§ **Task brief**:
Starting at the line that holds "Where should I" and stopping at the line that holds "The image size is (1457, 810).", restate the records below word for word, with both of those lines included.

§ **The records**:
::::
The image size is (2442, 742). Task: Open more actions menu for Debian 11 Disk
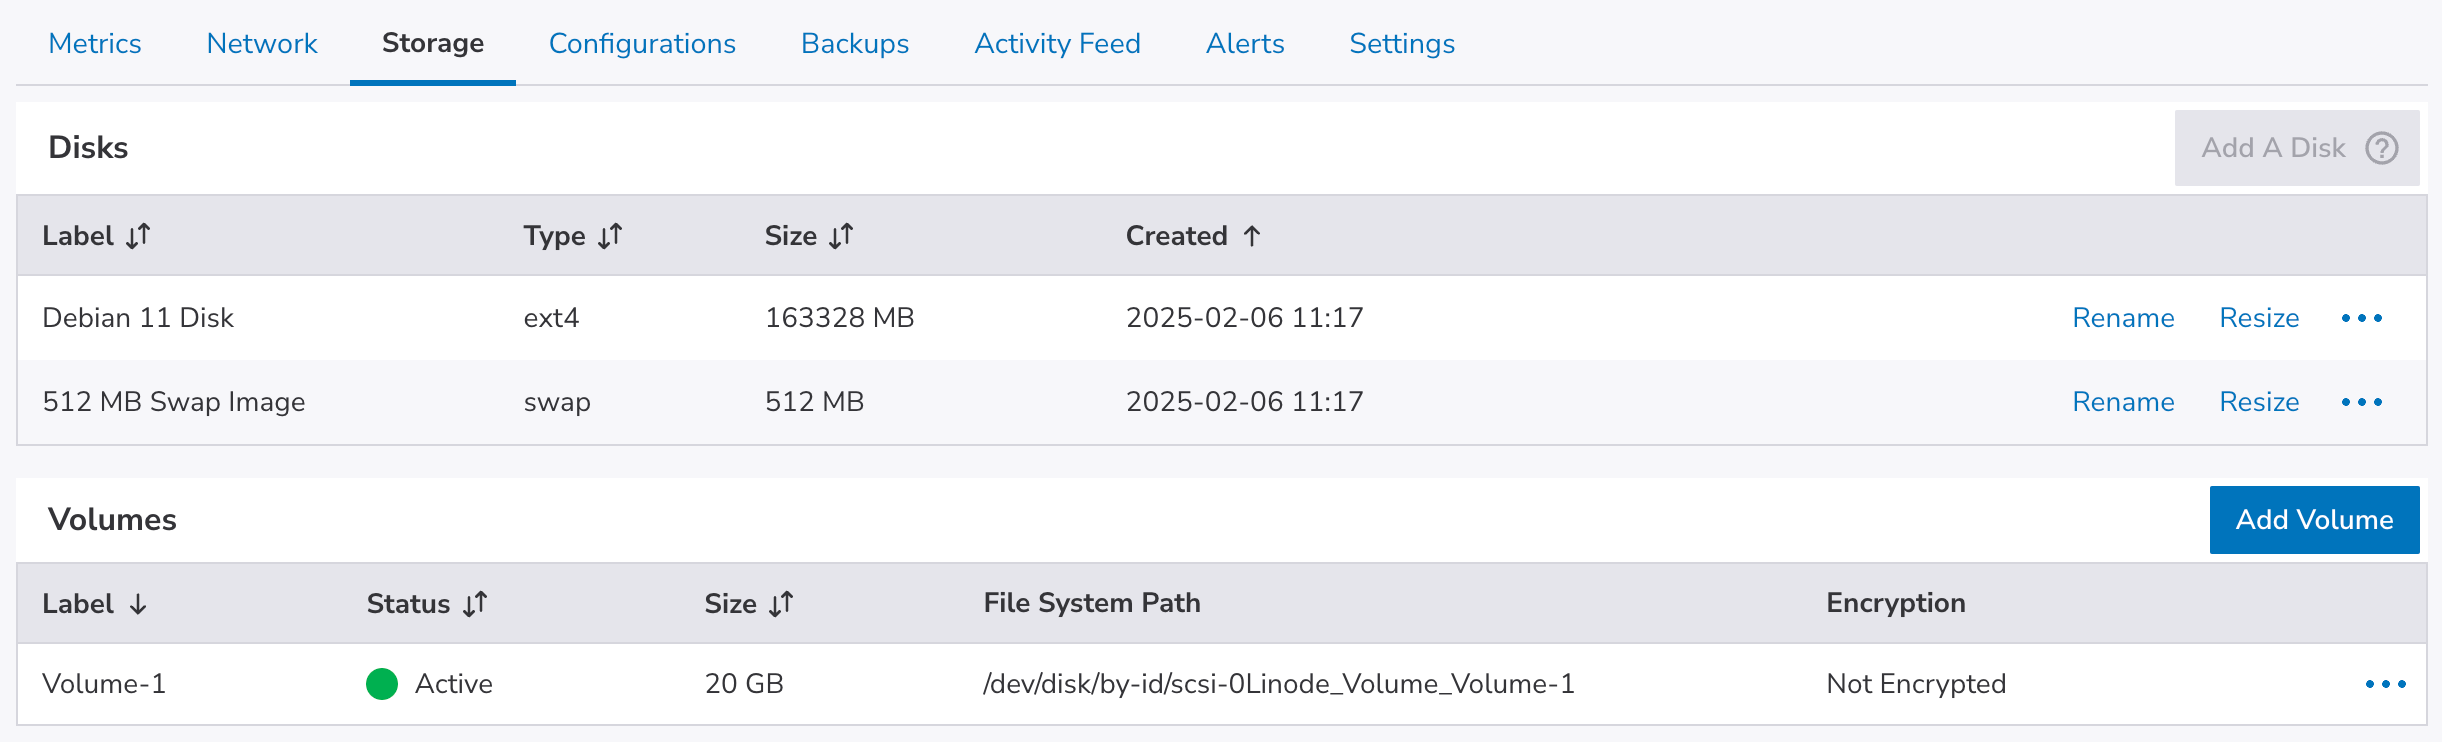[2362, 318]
::::
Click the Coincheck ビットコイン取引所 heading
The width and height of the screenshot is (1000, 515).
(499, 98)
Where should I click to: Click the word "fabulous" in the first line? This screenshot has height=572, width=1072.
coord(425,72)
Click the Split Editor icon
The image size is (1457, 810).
::::
§ **Task output**:
Where should I click to: Click the word "fabulous" in the first line? This screenshot has height=572, width=1072.
coord(425,72)
Click the Split Editor icon
The image size is (1457, 810).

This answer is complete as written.